To calculate a planet's space coordinates, we have to solve the function

$f(x) = x - 1 -0.5sinx$

Let the base point be a=xi=pi/2 on the interval [0, pi]. Determine the highest-order Taylor series expansion resulting in a maximum error of 0.015 on the specified interval. The error is equal to the absolute value of the difference between the given function and the specific Taylor series expansion. (Hint: Solve graphically)

I have no clue how to solve this so I don't have much direction in my work, I've just been trying a few things and seeing what happens.

Here's what I've got so far. (See figure attached)

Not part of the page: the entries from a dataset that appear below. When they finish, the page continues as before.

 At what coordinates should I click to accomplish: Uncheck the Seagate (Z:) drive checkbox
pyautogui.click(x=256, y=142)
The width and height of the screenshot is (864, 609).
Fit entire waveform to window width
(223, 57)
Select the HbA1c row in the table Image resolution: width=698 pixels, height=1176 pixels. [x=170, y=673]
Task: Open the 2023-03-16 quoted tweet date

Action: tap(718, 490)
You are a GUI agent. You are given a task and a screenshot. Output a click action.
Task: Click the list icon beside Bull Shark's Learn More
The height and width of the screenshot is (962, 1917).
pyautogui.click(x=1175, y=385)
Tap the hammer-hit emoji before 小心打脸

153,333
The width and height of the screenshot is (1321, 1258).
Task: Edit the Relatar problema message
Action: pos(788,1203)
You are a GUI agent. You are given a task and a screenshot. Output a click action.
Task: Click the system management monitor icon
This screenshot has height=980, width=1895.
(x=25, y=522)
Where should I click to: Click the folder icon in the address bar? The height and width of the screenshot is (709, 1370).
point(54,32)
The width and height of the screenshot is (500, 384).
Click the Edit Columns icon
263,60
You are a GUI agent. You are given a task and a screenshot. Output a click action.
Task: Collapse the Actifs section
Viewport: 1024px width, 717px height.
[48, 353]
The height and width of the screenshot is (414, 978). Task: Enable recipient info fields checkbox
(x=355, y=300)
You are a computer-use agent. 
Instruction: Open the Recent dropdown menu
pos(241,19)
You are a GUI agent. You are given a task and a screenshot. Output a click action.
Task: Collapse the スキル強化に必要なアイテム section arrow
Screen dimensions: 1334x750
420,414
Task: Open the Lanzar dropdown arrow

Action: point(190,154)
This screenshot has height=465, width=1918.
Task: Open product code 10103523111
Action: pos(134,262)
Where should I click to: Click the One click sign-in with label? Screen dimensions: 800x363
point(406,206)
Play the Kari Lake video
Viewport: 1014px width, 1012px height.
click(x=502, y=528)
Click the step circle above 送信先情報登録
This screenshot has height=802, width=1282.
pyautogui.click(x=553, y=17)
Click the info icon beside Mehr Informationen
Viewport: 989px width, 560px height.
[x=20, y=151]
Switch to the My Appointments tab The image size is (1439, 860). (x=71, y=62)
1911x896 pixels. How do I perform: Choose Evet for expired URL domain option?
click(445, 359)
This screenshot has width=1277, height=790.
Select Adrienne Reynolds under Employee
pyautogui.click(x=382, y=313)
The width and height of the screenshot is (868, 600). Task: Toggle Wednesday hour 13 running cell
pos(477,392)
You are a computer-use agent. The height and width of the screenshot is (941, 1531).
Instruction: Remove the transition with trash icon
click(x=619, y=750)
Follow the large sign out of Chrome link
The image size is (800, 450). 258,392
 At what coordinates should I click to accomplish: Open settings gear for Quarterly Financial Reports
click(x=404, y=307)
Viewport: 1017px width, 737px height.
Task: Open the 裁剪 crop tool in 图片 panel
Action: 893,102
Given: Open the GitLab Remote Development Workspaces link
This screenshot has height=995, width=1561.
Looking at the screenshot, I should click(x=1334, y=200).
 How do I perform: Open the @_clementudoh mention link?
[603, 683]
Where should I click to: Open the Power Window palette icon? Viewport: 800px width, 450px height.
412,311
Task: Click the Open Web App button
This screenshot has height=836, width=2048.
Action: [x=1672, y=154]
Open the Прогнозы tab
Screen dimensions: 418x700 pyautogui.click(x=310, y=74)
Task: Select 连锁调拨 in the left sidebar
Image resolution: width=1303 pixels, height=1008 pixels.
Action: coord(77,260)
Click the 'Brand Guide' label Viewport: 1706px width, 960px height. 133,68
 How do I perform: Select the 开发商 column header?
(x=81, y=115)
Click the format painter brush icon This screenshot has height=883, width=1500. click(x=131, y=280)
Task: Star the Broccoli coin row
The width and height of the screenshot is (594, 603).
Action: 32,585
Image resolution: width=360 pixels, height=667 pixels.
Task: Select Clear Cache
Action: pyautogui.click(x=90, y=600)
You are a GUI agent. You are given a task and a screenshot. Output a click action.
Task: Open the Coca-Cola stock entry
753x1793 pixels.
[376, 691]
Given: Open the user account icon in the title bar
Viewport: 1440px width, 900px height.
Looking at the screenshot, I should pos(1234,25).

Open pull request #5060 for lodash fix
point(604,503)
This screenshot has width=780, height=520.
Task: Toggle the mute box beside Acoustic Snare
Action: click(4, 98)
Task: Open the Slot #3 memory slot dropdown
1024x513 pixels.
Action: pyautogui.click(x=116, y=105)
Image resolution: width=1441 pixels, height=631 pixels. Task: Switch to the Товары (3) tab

Can someone get me going in the right direction or show me how to do these types of questions?

Thanks again!

**emakarov** · January 15th 2011, 08:58 AM

Since x - 1 can be calculated precisely, we need to approximate $(\sin x)/2$ on $[0,\pi]$ up to 0.015. We have $\sin x=S_n(x)+R_n(x)$ where $S_n(x)$ is a partial sum of the Taylor series that goes up to $(x-a)^n$ (here $a=\pi/2$ ) and $R_n(x)=\sin(x)-S_n(x)$ . Then $(\sin x)/2=S_n(x)/2+R_n(x)/2$ , and we need to ensure that $\sup_{x\in[0,\pi]}|R_n(x)/2|\le 0.015$ , i.e., $\sup_{x\in[0,\pi]}|R_n(x)|\le0.03$ .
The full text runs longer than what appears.